STF cala mais uma voz: ex-diretor de entidade suspeita se ampara no silêncio diante da CPMI do INSS
Com decisão de Gilmar Mendes, Igor Dias Delecrode, acusado de participar de fraudes contra aposentados, ganha o direito de não responder às perguntas — e revolta o presidente da comissão, Carlos Viana.

Mais uma vez, o Supremo Tribunal Federal decidiu pelo silêncio onde o país esperava respostas. O ministro Gilmar Mendes concedeu habeas corpus a Igor Dias Delecrode, ex-presidente da Associação de Amparo Social ao Aposentado e Pensionista (AASAP), autorizando-o a permanecer calado durante seu depoimento à CPMI do INSS, realizado nesta segunda-feira (10).
Delecrode é apontado como um dos articuladores do esquema de descontos indevidos nos benefícios de aposentados e pensionistas — um golpe que drenou o pouco que muitos idosos tinham para sobreviver. Agora, com o aval do Supremo, ele pode simplesmente se recusar a falar diante dos parlamentares.
A decisão irritou profundamente o presidente da comissão, senador Carlos Viana (Podemos-MG), que desabafou durante a sessão.
“Não é revoltante? Depois de tudo o que já investigamos, de toda a transparência do nosso trabalho, vem mais um habeas corpus do Supremo e cala uma pessoa que deve explicações ao povo”, disse Viana, visivelmente inconformado.
Para ele, a decisão enfraquece o papel fiscalizador do Congresso e desrespeita o direito da sociedade de saber a verdade sobre o desvio de recursos públicos.
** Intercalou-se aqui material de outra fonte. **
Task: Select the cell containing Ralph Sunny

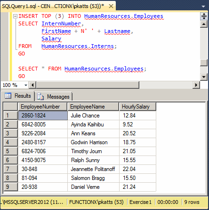Action: click(x=93, y=160)
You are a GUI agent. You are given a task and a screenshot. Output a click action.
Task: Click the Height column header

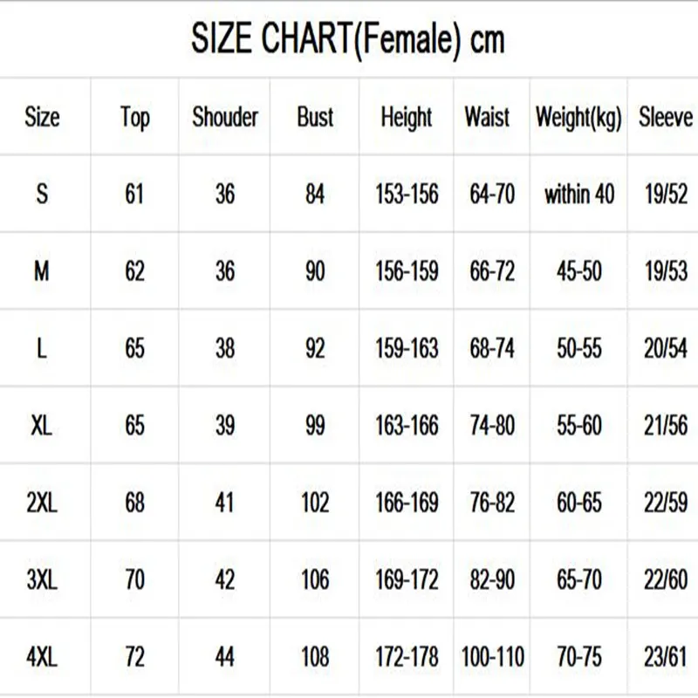pyautogui.click(x=407, y=117)
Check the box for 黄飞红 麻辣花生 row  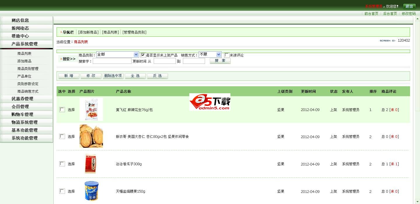[x=62, y=110]
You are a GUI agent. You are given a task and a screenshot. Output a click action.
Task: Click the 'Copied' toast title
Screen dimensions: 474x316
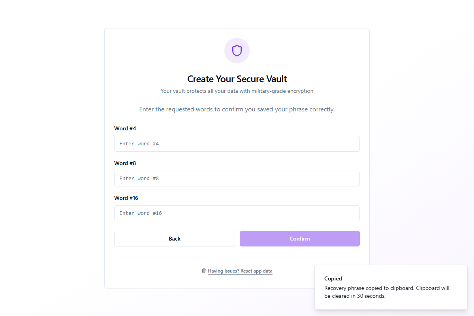click(x=333, y=278)
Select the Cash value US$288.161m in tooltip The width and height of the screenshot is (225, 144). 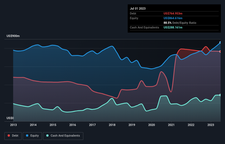(x=173, y=27)
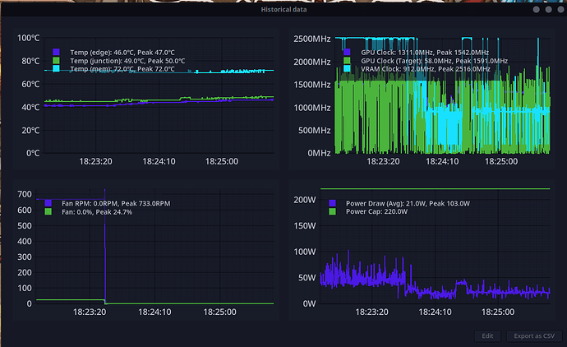Click the Temp (junction) green legend swatch
Image resolution: width=567 pixels, height=347 pixels.
click(56, 60)
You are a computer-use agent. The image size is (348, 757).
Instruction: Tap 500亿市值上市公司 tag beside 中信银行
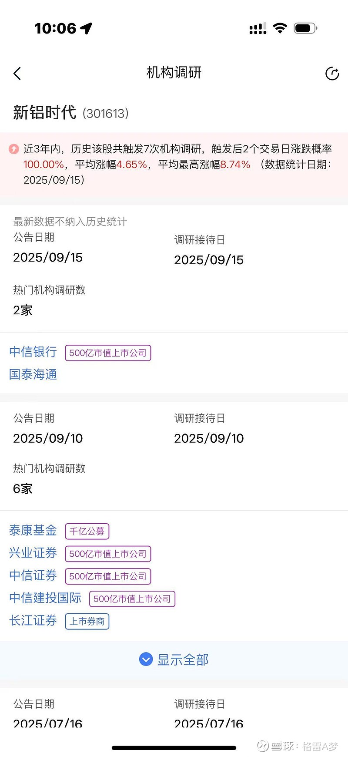pyautogui.click(x=108, y=353)
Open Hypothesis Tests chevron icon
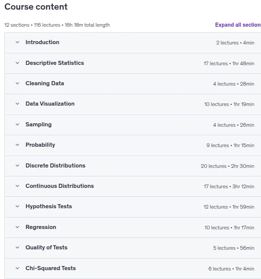Image resolution: width=261 pixels, height=279 pixels. [x=17, y=206]
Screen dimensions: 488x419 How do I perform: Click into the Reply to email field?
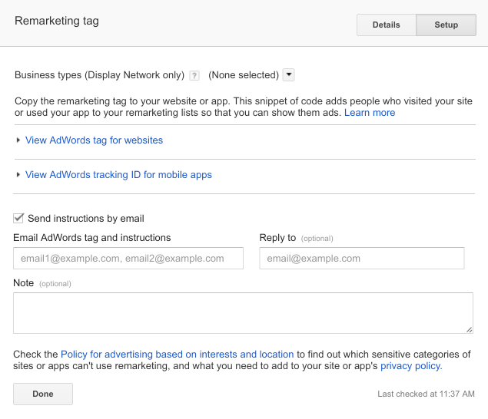pos(362,259)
Delecrode, que hoje figura como sócio de empresas investigadas no mesmo esquema, é acusado de usar a estrutura da AASAP para fraudar aposentados e lavar dinheiro por meio de negócios de fachada. Mesmo assim, sua presença na CPMI acabou reduzida a um silêncio autorizado — um silêncio que soa alto e indignante para quem espera justiça.
Mais do que um ato jurídico, a decisão de Gilmar Mendes é vista por muitos parlamentares como um novo golpe na credibilidade das investigações e mais uma página do manual da impunidade nacional, onde o direito de não falar vira escudo para quem tem muito a explicar.